30 Days of Night. Out now (******6/10)

Saturday, May 10th, 2008

There have been hundreds of movies made about vampires. Vampires themselves have become so pervasive in our culture that movies no longer need to explain them. The rules are set. A vampire bites you, you become one. You kill them by stabbing them with wood through the heart, or by getting them into the sunlight, or by throwing holy water on them or by hiring Wesley Snipes. Therefore, it is fairly difficult to make a vampire movie that has a fresh, new concept. And 30 Days of Night does not try to do so. On the surface, it appears to be a very by-the-numbers vampire flick. One with a neat premise - in Alaska, there is an entire month (30 days) where there is no sun. As such, creatures who are light-sensitive, such as vampires, would be free to roam around all day every day and destroy all the people in a small Alaskan town. And this is where the movie begins. Another great thing about vampire movies is that you never need to question the motivation of the bad guys. They’re vampires. Vampires = bad. Bad = killing humans. No more questions.

So, in that sense, this is a vampire movie. The creatures can’t handle UV light, and they are in town simply to hunt and kill all humans. Never mind why. No one cares, least of all the humans who are being hunted. However, no wooden stakes through the heart for these baddies. No, the only way to kill them, other than sunlight, is beheading. Which leads to some pretty gory ax-to-the-throat scenes. So…are these really vampires? ‘Cause…they kinda are, and kinda aren’t…again, who cares? Not the people. They just want to hide and run and then, eventually, as all people do in films like this one, kill all their enemies. Josh Hartnett plays a cop in this small Alaskan town, reprising his standard Pearl Harbouresque role as the smiley hot guy love interest, the poor man’s Heath Ledger.

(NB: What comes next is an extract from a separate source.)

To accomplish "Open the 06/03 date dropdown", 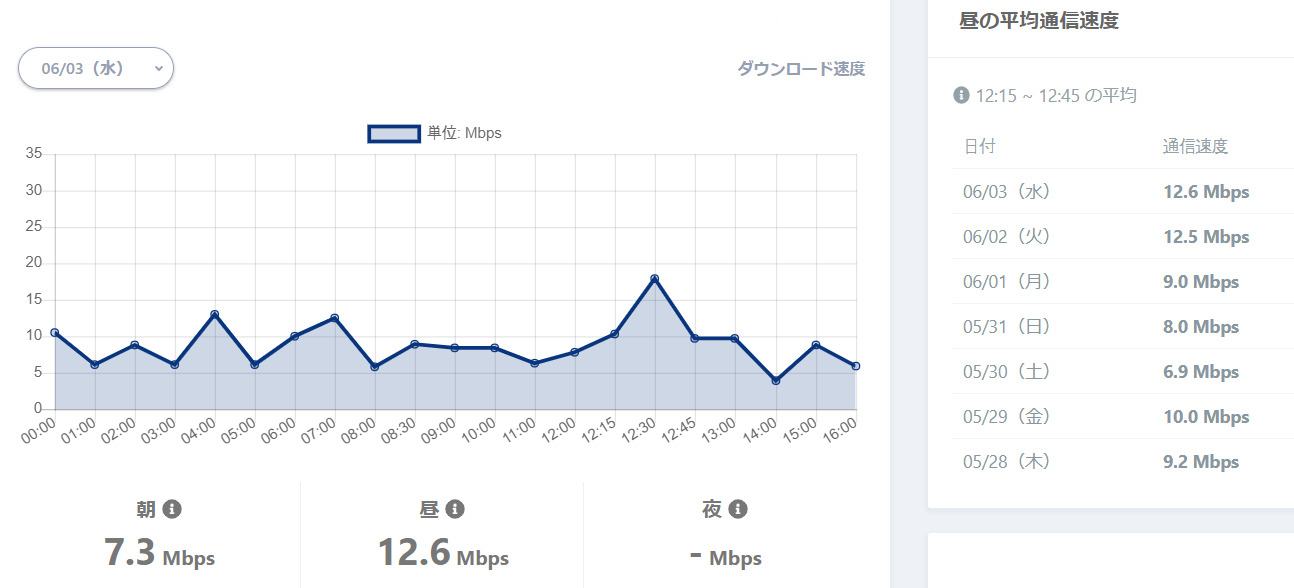I will [x=96, y=69].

The director is David Slade, who did an excellent but very hard-to-watch pedophile-related movie recently called Hard Candy. (It stars a diabolical and creepy Ellen Page before Juno.) And the de-rigeur hot chick is played by Melissa George. At the beginning of the film, she is fighting with Hartnett and racing to catch a plane away from Alaska. Do we wonder at all whether she’ll make it to the plane? Or patch up her relationship before the movie ends? Do we care? Make with the quasi-vampires already.

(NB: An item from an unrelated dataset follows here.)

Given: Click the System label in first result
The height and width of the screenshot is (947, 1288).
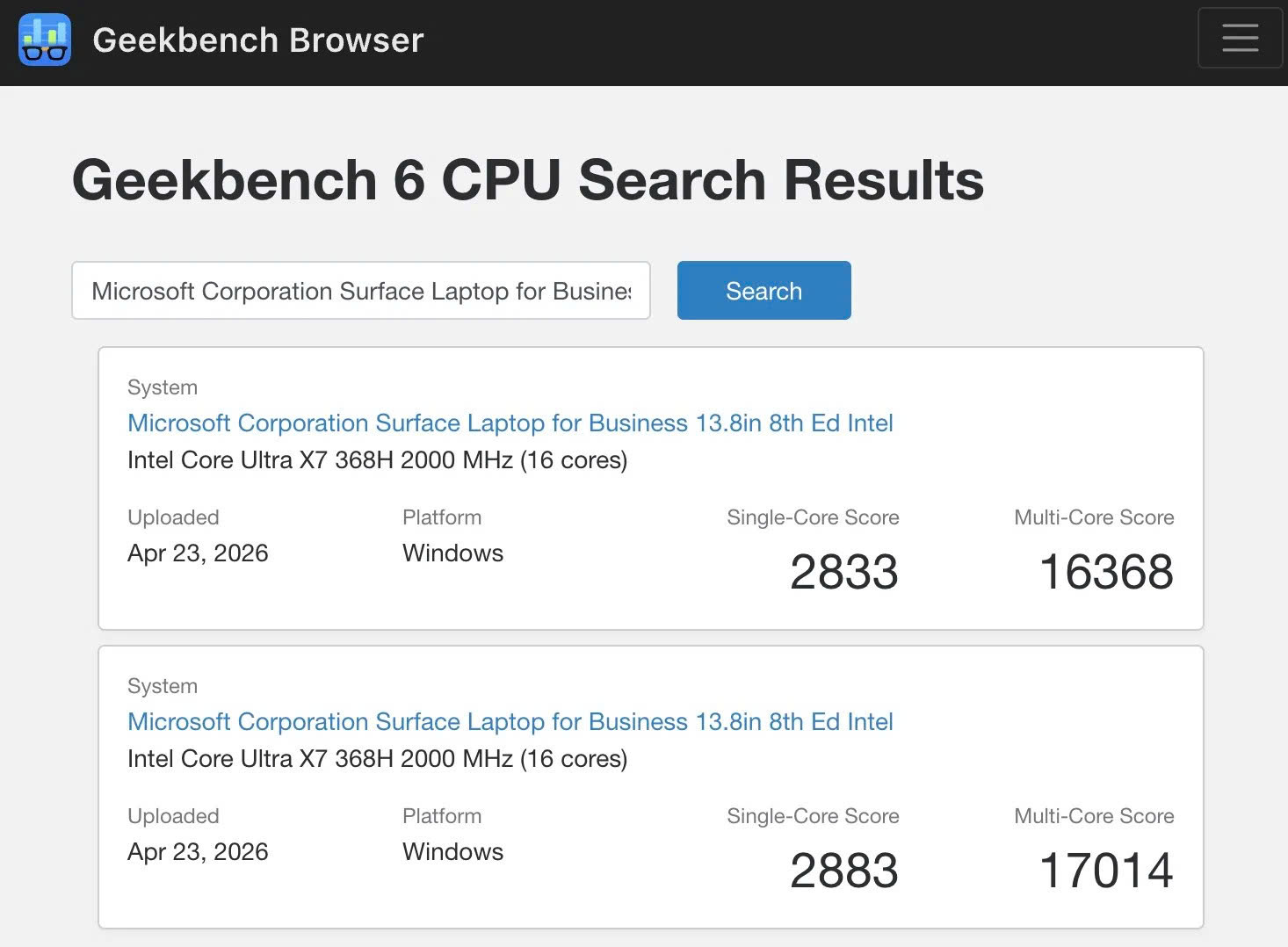Looking at the screenshot, I should (x=163, y=387).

And they do. Ben Foster (Russell Crowe’s right-hand man in 3:10 To Yuma) has a creepy turn as the foreshadower of the invasion, and the creepy bad guys show up 19 minutes in. There is a genuinely startling rock-paper-scissors scene, a painful oh-it’s-grandma-smoking-the-weed scene, and someone uses the phrase “coked up on PCP”. I don’t think it was meant to be ironic. Snow, it turns out, is a terrific canvas to better show blood spatter - Dexter would be in his element here. And this movie is definitely gory, sometimes gross, often creepy, but somehow rarely scary, if at all. Once we have seen the vampires in all their glory, there isn’t much to frighten us any more. In fact, the last half hour of this almost-two-hour movie has less in common with horror movies than it does with old westerns. This town ain’t big enough for the both of us, and that sort of thing. And that’s the real problem with 30 Days of Night. It is too long. There are some genuinely tense moments, some terrific shocks and some great ideas. But by the end, we have either guessed the ending or we no longer care, and we’re kinda glad the whole thing is over. My fingers are tired. I’m glad this review’s over.